XORDDoS


Malware Name / Type

  • Name: XorDDoS (aka XOR DDoS)
  • Type: Linux Trojan / DDoS botnet (rootkit-capable)

Quick Summary

  • First Seen / Known Since: First publicly reported in 2014 (discovered by MalwareMustDie).
  • Primary Targets / Industries: Linux servers, cloud instances, IoT devices, and container/Docker hosts.
  • Geographic Focus: Global; historically heavy activity in Asia and frequent targeting of US-based infrastructure in recent waves.

Infection & Distribution

  • Common Delivery Vectors: SSH brute-force / credential compromise, automated scanning of exposed services, malicious scripts dropped after initial access.
  • Initial Access Methods: Brute-force or stolen SSH credentials, exploitation of exposed management interfaces, automated deployment scripts.

Technical Characteristics

  • Platform / Language: Multi-architecture Linux ELF binaries (x86, x64, ARM); often accompanied by shell scripts for installation.
  • Persistence Mechanisms: Multiple-install-step approach including installing rootkit components, cron/jobs, service wrappers and use of scripts to re-deploy persistence across reboots.
  • Command & Control (C2): Encrypted communications often using simple XOR-based obfuscation; C2 infrastructure has evolved and includes resilient controller nodes and domain/IP patterns.
  • Capabilities: High-capacity volumetric DDoS (various UDP/TCP/HTTP flood techniques), remote command execution, bot management, and sometimes lateral scanning for new victims.
  • Evasion Techniques: XOR obfuscation of strings/traffic, rootkit hiding to conceal files/processes, multi-stage installers that complicate detection and attribution.

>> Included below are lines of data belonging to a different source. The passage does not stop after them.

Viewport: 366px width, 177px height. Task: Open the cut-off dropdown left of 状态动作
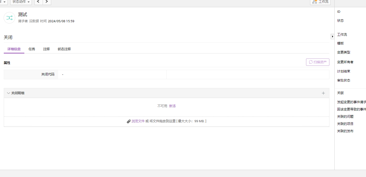click(x=4, y=2)
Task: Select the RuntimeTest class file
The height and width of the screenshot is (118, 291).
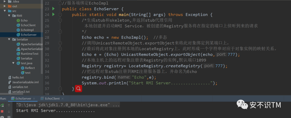Action: (29, 54)
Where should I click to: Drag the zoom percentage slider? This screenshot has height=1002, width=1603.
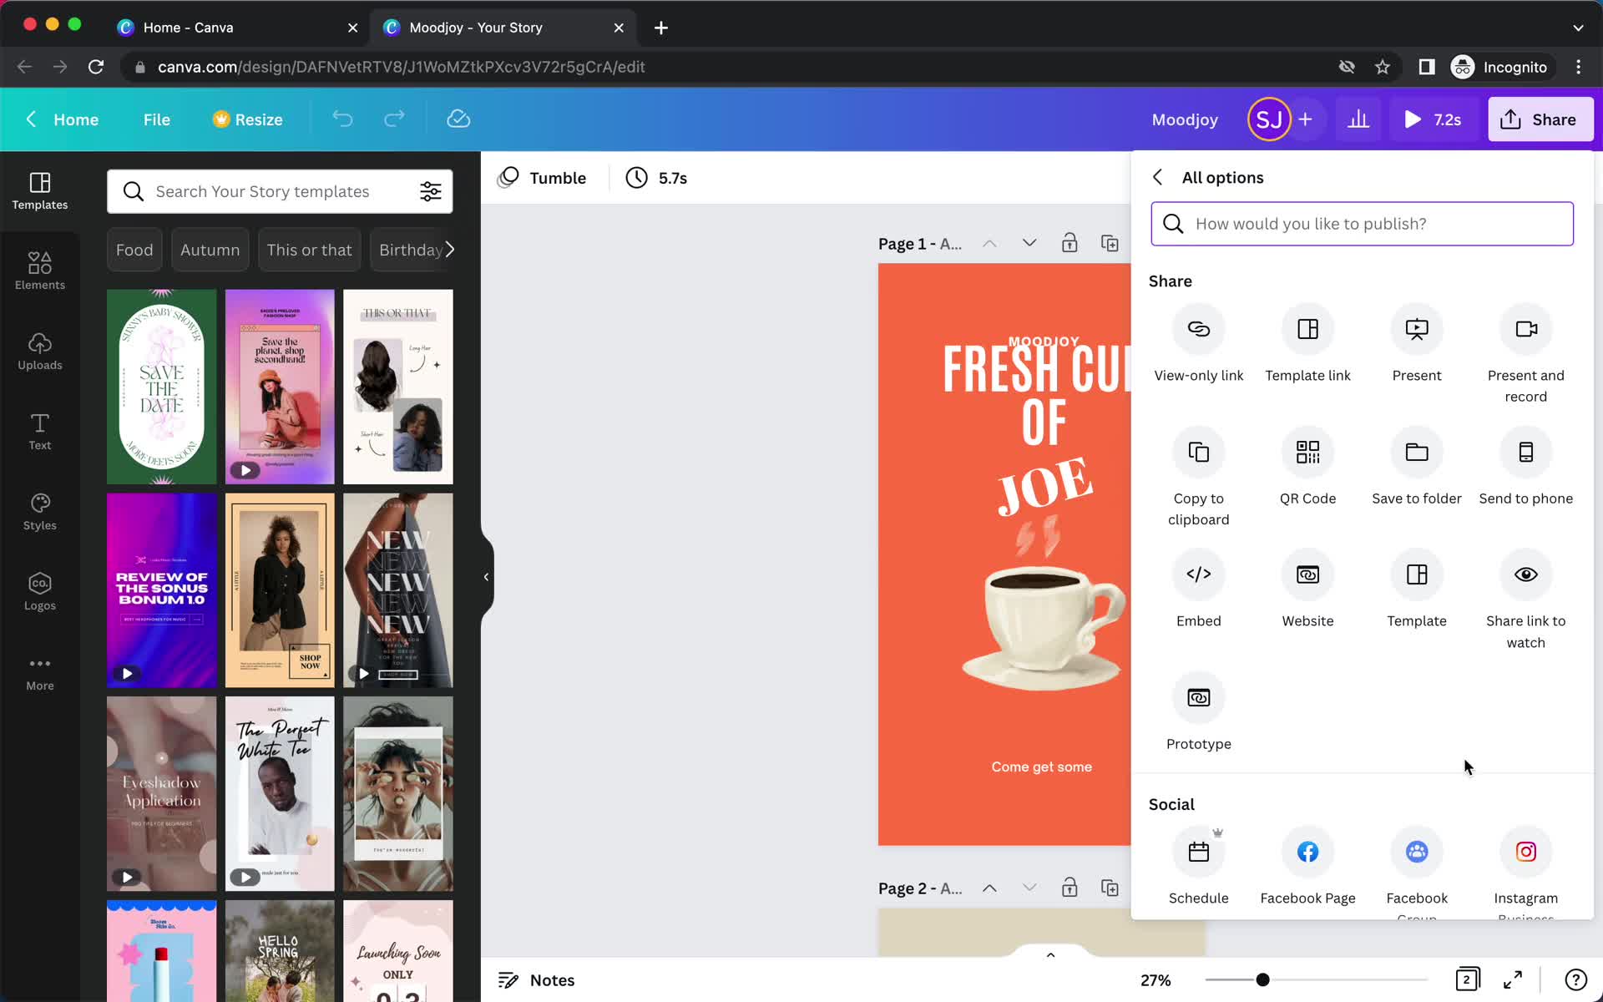(x=1262, y=980)

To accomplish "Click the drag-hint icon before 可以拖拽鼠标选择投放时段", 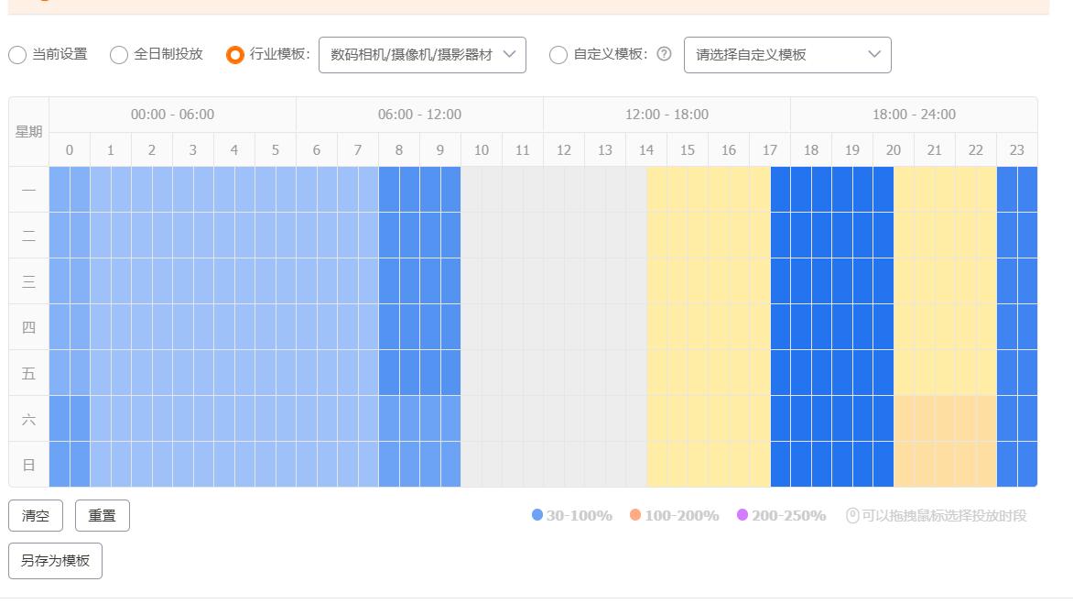I will pos(852,516).
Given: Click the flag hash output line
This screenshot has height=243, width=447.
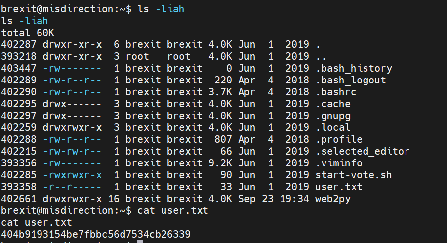Looking at the screenshot, I should coord(96,234).
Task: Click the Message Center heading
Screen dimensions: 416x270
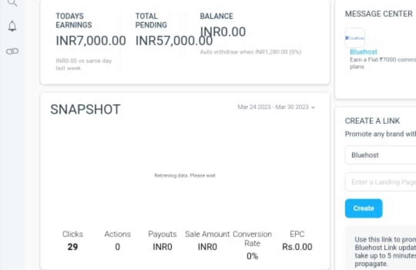Action: coord(379,14)
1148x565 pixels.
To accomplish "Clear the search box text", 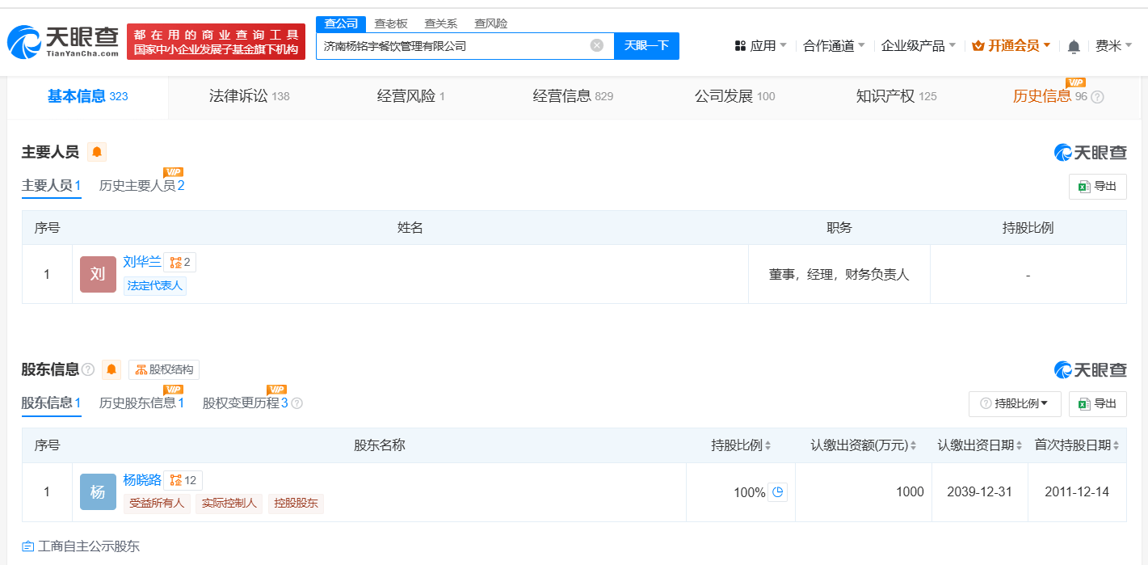I will [x=597, y=45].
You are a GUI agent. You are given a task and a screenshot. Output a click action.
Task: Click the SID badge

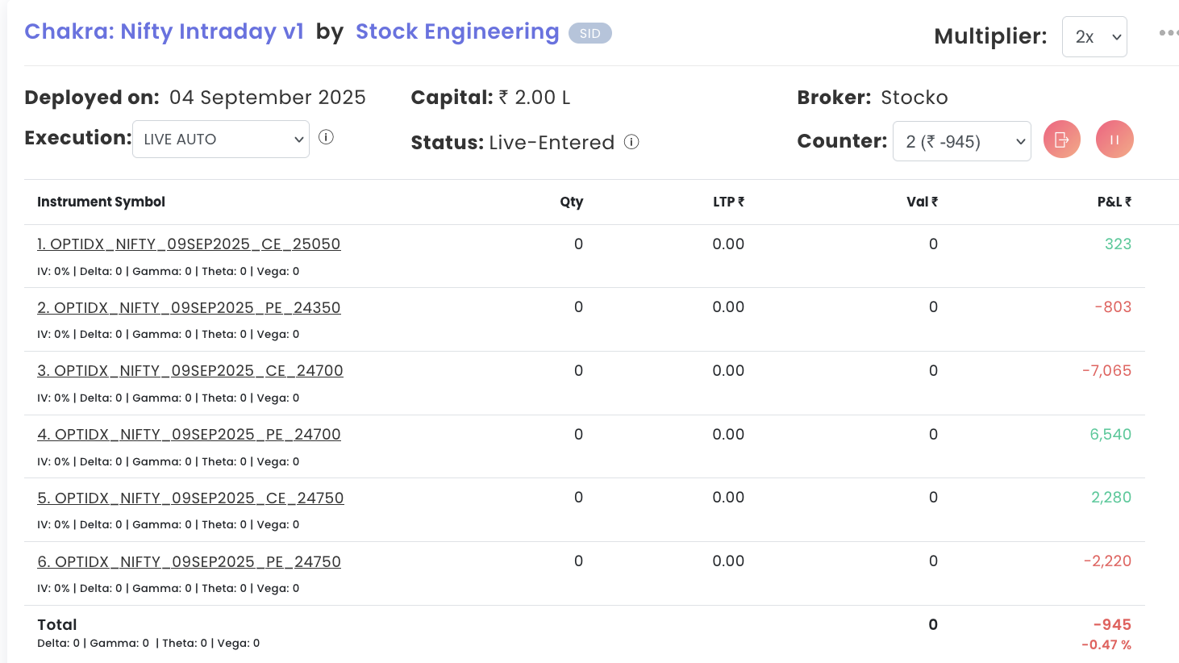590,33
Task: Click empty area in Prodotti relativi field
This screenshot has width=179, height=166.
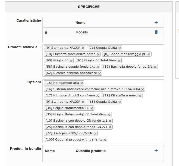Action: click(x=132, y=73)
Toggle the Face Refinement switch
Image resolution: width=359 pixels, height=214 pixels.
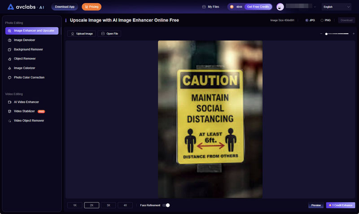(x=166, y=205)
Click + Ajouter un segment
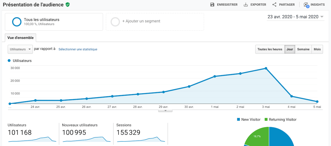The image size is (331, 146). point(141,21)
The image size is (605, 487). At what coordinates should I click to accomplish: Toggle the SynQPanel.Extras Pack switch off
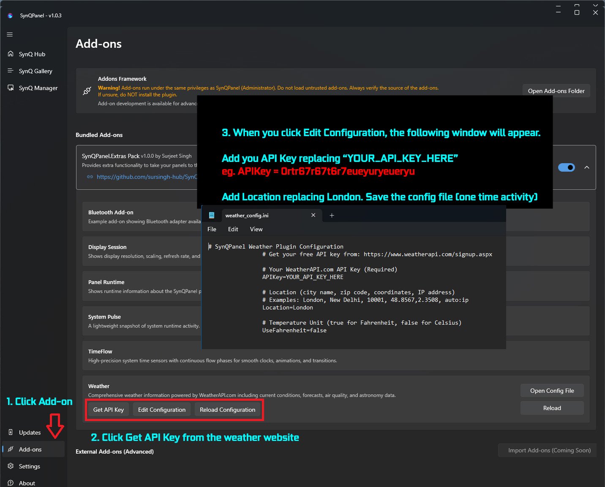tap(566, 167)
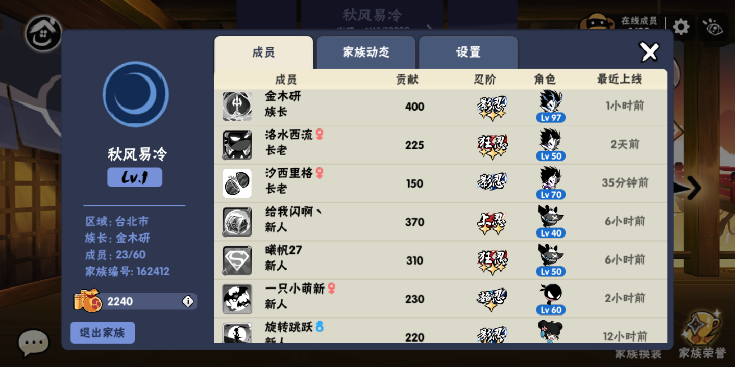Click the 退出家族 button
The image size is (735, 367).
[103, 332]
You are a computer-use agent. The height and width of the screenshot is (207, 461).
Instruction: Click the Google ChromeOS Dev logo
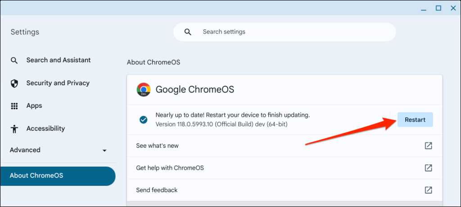tap(144, 89)
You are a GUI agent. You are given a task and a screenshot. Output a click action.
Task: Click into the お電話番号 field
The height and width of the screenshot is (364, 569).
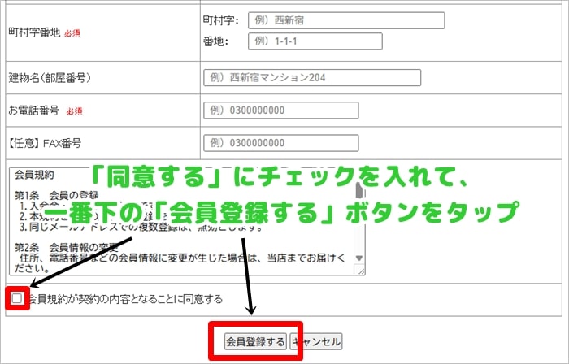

Notable Campaigns / Incidents

  • Historic wave (2014–2015): Large brute-force campaigns that initially brought XorDDoS to light.
  • Resurgence / recent waves (2019–2025): Periodic resurgences with improved controllers and infrastructure; researchers documented a notable wave and new controller activity between late 2023 and early 2025.

Impact Assessment

  • Damage Potential: Medium to High. Primarily contributes to large-scale DDoS campaigns; infected hosts are turned into bots and can cause significant service disruption or be rented/sold for DDoS-for-hire.
  • Typical Victim Impact: Service downtime, increased bandwidth costs, potential secondary compromises if credentials are reused.

Indicators & Artifacts


Detection & Mitigation

  • Detection Tips: Monitor for high outbound DDoS traffic, sudden SSH login failures/successes (brute-force patterns), unexpected long-running ELF processes, hidden files/modules, and unusual cron/service entries.
  • Immediate Mitigation Steps: Isolate infected hosts from network, revoke SSH keys/passwords, rotate credentials, remove malicious persistence, patch exposed services, and restore from known-good images if rootkit compromise suspected.
  • Longer-term Recommendations: Harden SSH (disable password auth, use keys with MFA, rate-limit/geo-block where possible), apply least-privilege, enable host-based monitoring/EPP with rootkit detection, block known C2 domains/IPs at perimeter, and maintain IR playbooks for botnet infections.